You can quickly get to billions of permutations for a single site. The canonical tag solves the problem when it's there, but I still haven't seen a simple solution to the problem when it's not.

TheLoneWolfling · on Sept 30, 2013

Store a hash of each file you already have. If too many items from a single website collide, throw up a warning/error/flag for help/use some fuzzy method of identifying clashing URLs.

If that's too slow/space-intensive, try a bloom filter.

EmanueleMinotto · on Sept 29, 2013

If it's not included in robots.txt rules and doesn't have a canonical link that's not a problem, because the bot can't know if those pages are different or not so those pages you linked are different. This is the reason why crawlers can't try to fill forms.

If you are really sure that these pages are the same, try checking the body content (if two or more pages have the same MD5 of the content, those pages are the same) or look for a form that generate those URLs.

novaleaf · on Sept 30, 2013

great tip on the md5, thanks

0xbadcafebee · on Sept 30, 2013

Crawlers are one of those projects that's honestly best left to someone else. Fun for a hobby, but a nightmare to get right, and someone has already done the work for you. The exception is limited-use tools like Wget that can give you practical results for small-domain retrieval, but then kill you on CPU and memory and is impossible to scale; use a better tool or customize an existing one if you need to support large-scale crawls.

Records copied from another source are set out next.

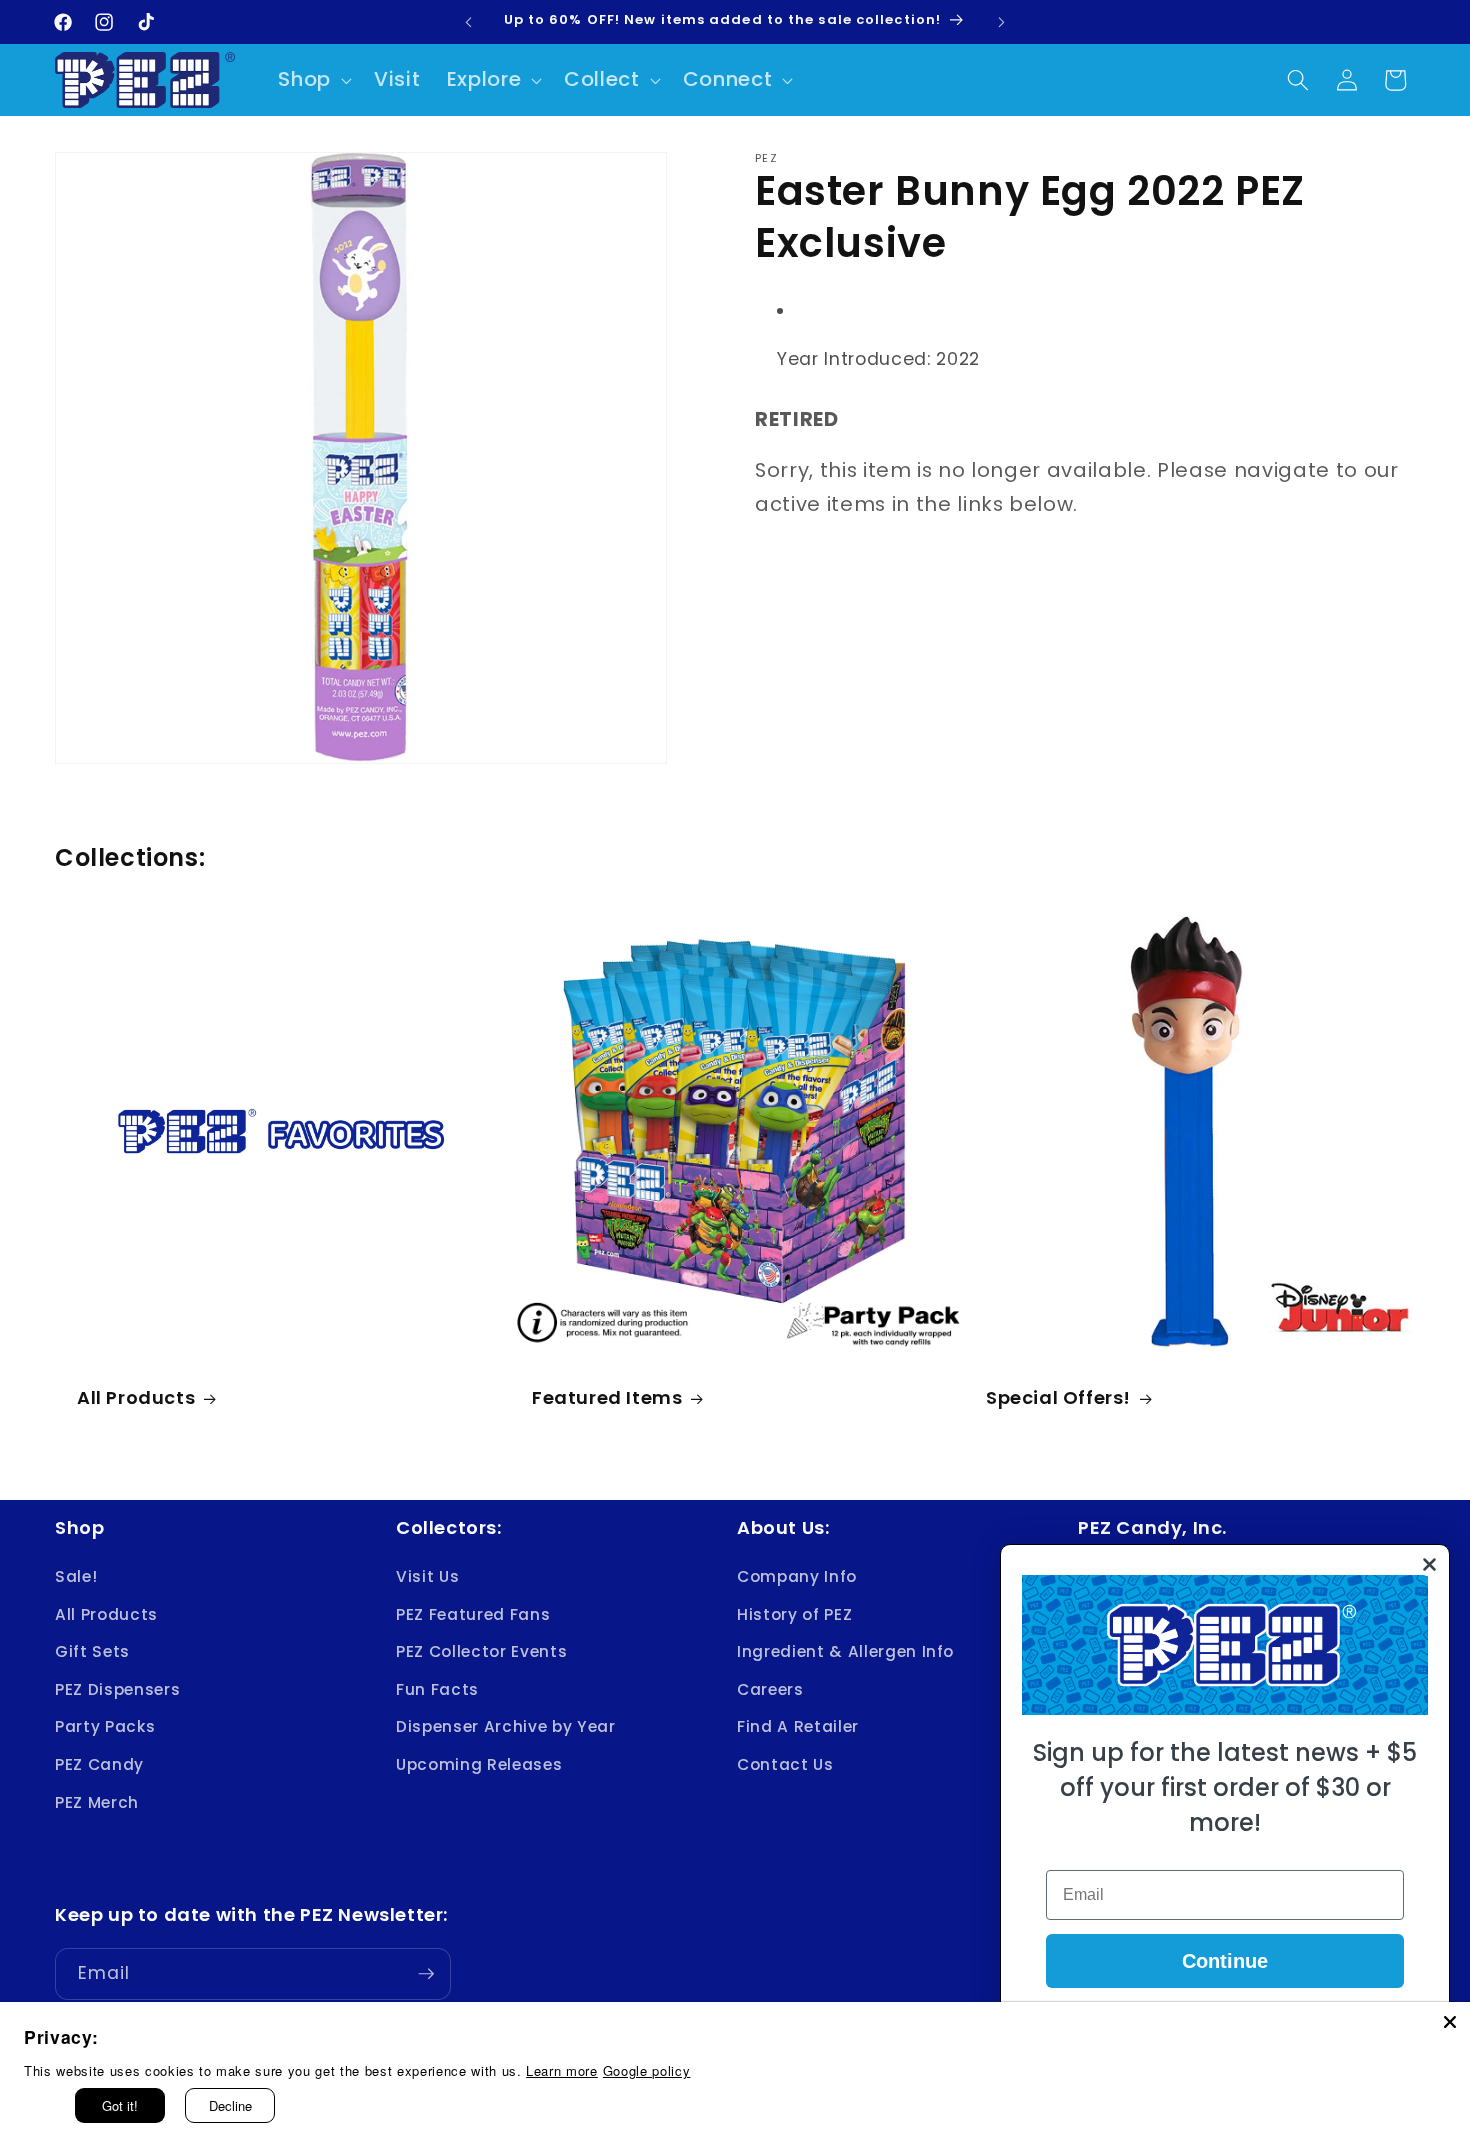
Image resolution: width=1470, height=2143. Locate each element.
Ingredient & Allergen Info (845, 1651)
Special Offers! (1058, 1397)
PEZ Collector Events (481, 1651)
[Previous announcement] (469, 22)
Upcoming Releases (479, 1764)
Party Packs (105, 1727)
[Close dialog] (1429, 1564)
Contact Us (785, 1764)
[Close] (1450, 2022)
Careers (770, 1689)
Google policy (647, 2070)
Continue (1225, 1961)
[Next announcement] (1002, 22)
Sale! (76, 1576)
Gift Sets (92, 1651)
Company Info (797, 1576)
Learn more (562, 2070)
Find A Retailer (798, 1727)
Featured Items (607, 1397)
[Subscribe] (426, 1974)
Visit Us (427, 1576)
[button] (313, 80)
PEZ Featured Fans (473, 1614)
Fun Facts (437, 1689)
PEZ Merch (97, 1802)
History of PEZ (794, 1614)
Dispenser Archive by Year (506, 1727)
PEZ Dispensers (117, 1689)
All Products (136, 1397)
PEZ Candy (99, 1764)
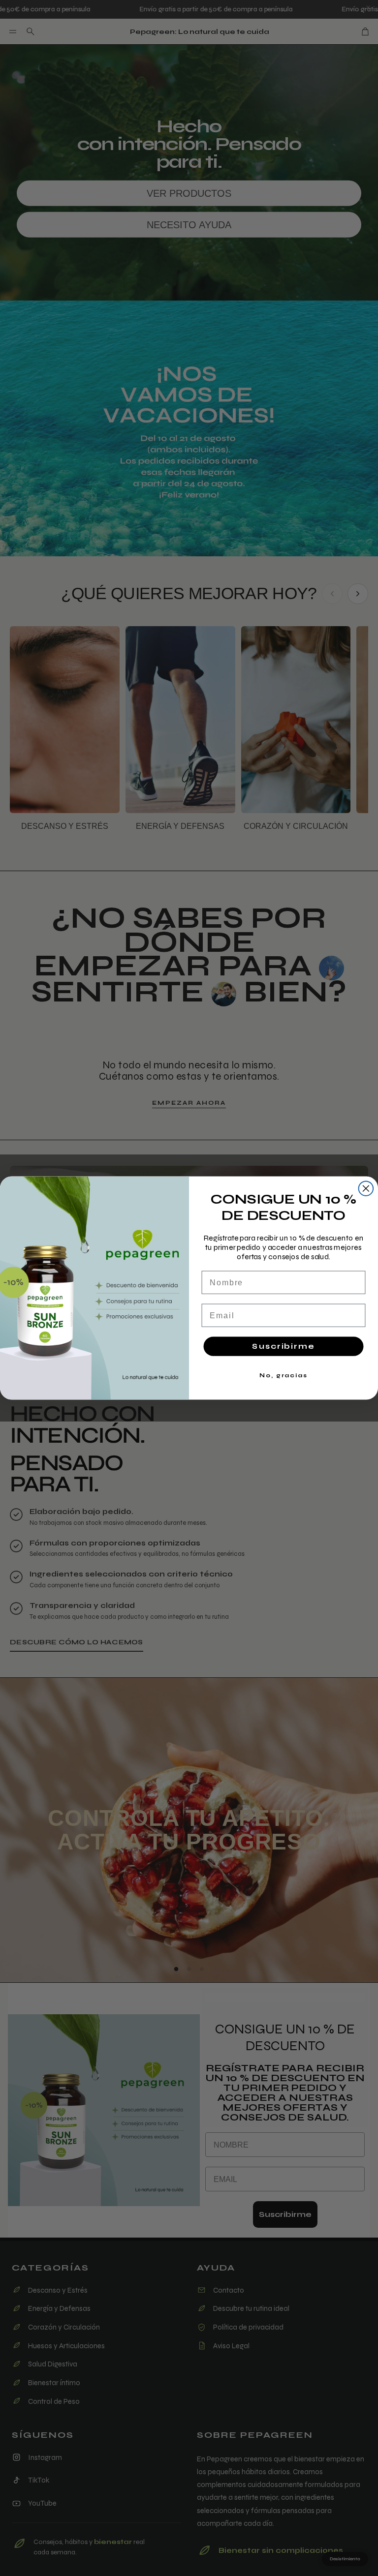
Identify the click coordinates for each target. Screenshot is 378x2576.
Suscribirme (283, 1346)
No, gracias (283, 1375)
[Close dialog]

Some of the "little things" matter much more than your content analyzer or HTTP parsing - DNS performance and multi-homing being just a few that can have drastic effects.

Just as an example of how complex it gets, here's a brief overview of some of the features all crawlers should take into account: http://en.wikipedia.org/wiki/Web_crawler

drakaal · on Sept 29, 2013

The Content Extractor is overly simple. You don't want all the Anchor tags for most things, you want the ones that aren't part of the page template.

It took a lot of man hours to build the content extractor we use for our search engine.

https://www.mashape.com/stremor/stremor-content-extractor

Also because not every site has a SiteMap, or well linked site structure you may have to turn to Social like FB and Twitter if you want to get everything.

gpsarakis · on Sept 30, 2013

Are you using MySQL in your example?

  > id is an incremental value, I choose 11 as a length 
  for this primary key but this value is defined 
  by the number of pages you’ll need to index

This is a bit confusing. You'd generally be better off with INT UNSIGNED as it doubles the range for auto-increment columns.

Also the visited field would be better to be represented by a timestamp, choosing the right datatype does matter in large tables.

gondo · on Sept 30, 2013

couple of additional points: - encoding - your input will have different encodings and its quite hard to guess the correct one, however you should at least try to convert everything into 1 encoding (f.e. utf8)

- by setting CURLOPT_ENCODING to '' you don't have to worry about (un)gzipping as curl ll do this for you (or it should)

- it might be a good idea to use url hash as url id (f.e. crc32)

- you should check content-length and content-type to avoid downloading huge files

btw your coding style is very disturbing. there shouldn't be spaces before or after ->

elchief · on Sept 30, 2013

crawler4j is a nice open source (Apache 2) Java web crawler.

Multi-threaded. Built-in page delay (200ms default). Does HTTPS, headers, POST, cookies, follows robots.txt .

I prefer it to nutch for small to medium sized jobs.

https://code.google.com/p/crawler4j/

ghostdiver · on Sept 30, 2013

PHP + MySQL is the most unfortunate technology stack for this project.